## INPUT DATA
---*---
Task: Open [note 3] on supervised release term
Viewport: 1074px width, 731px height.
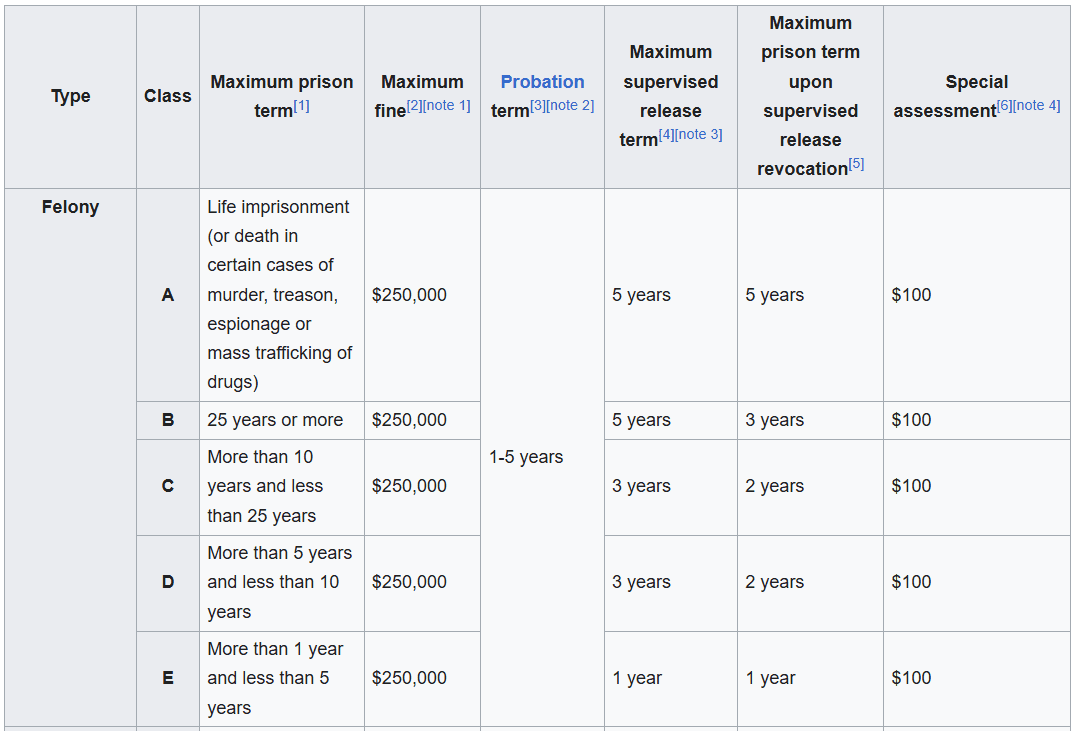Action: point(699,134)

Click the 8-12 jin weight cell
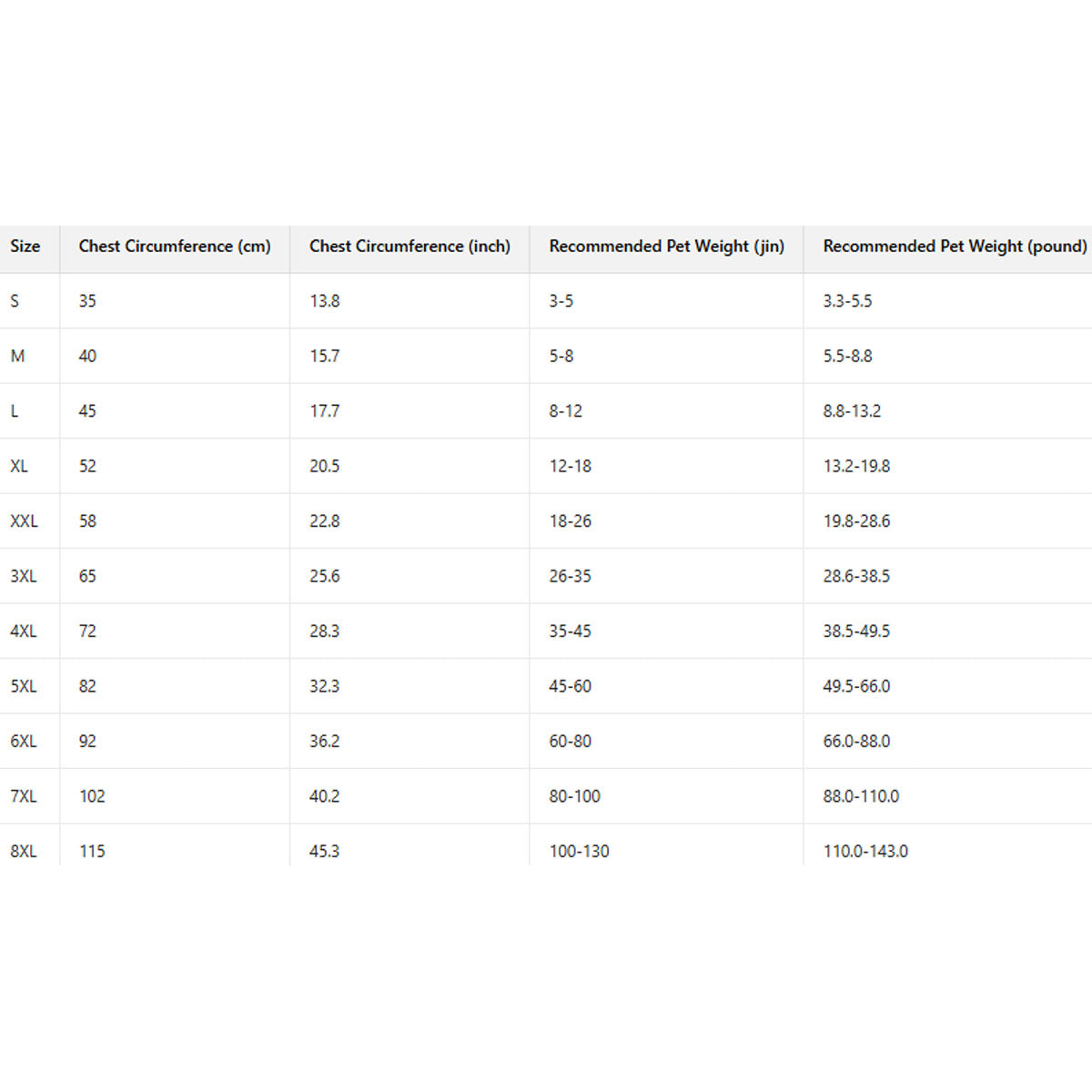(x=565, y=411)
---*---
## YOUR OBJECTIVE
Output the listing above exactly, excluding all pictures.

## SOLUTION TO THE EXERCISE
Task: Open [note 3] on supervised release term
Viewport: 1074px width, 731px height.
Action: point(699,134)

Click the 8-12 jin weight cell
(x=565, y=411)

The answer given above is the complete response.